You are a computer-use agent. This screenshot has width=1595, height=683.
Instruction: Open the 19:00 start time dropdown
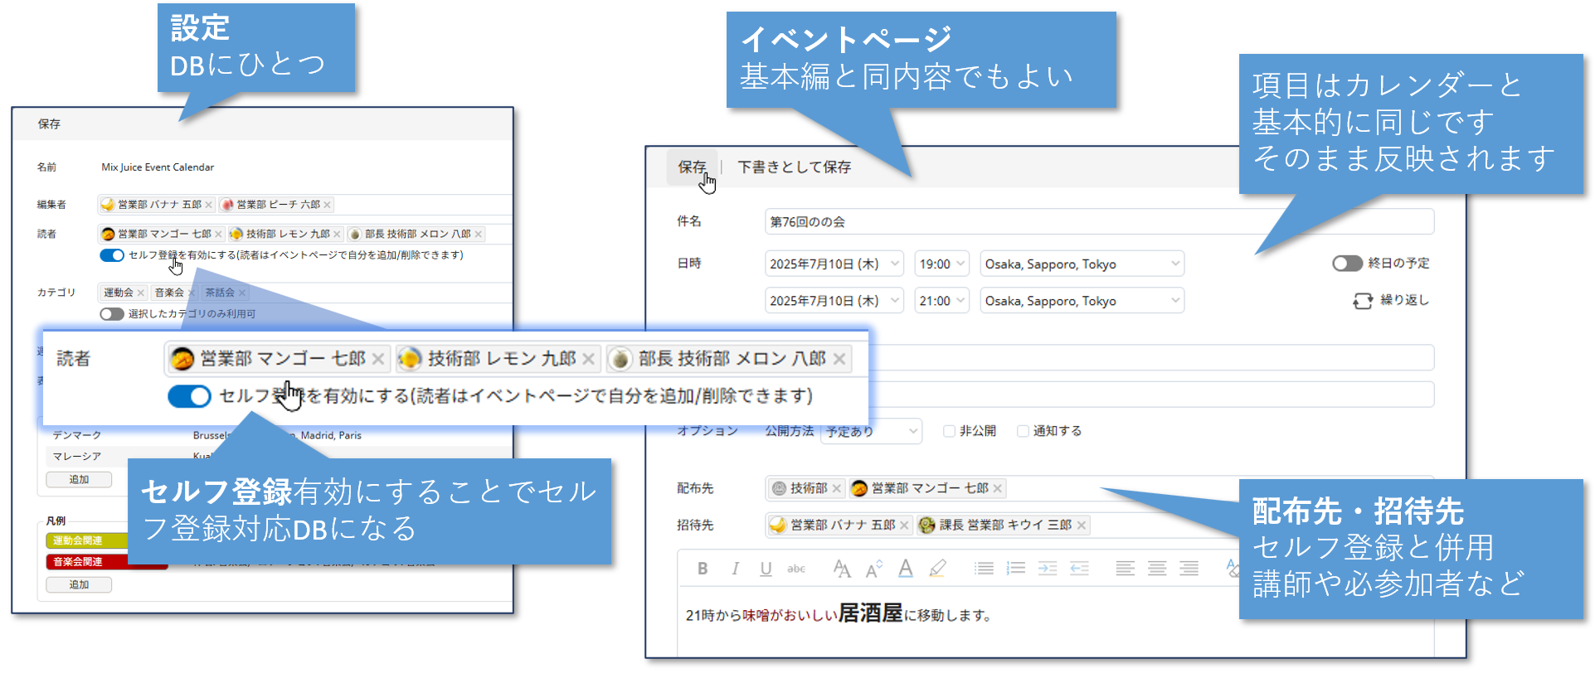coord(941,264)
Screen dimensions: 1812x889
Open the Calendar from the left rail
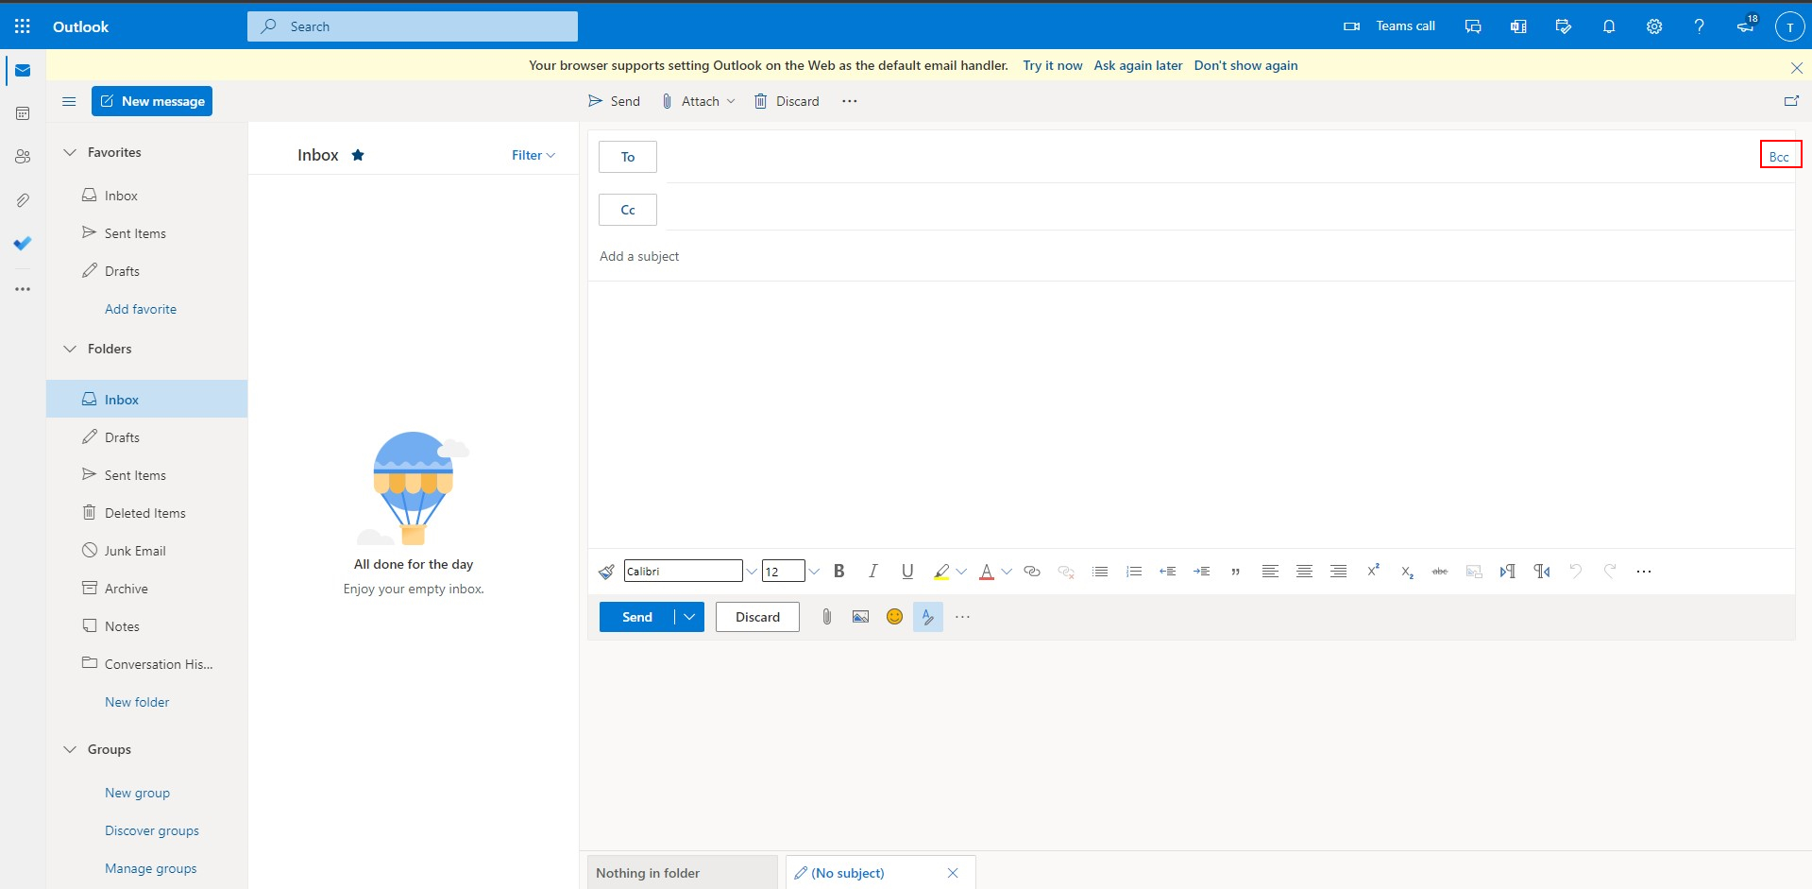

**PROBLEM DESCRIPTION:**
Without including any picture, write out the material above exactly.

**ANSWER TO THIS EXERCISE:**
You are a computer-use agent. This screenshot has width=1595, height=683.
Instruction: Open the 19:00 start time dropdown
coord(941,264)
Screen dimensions: 1812x889
Open the Calendar from the left rail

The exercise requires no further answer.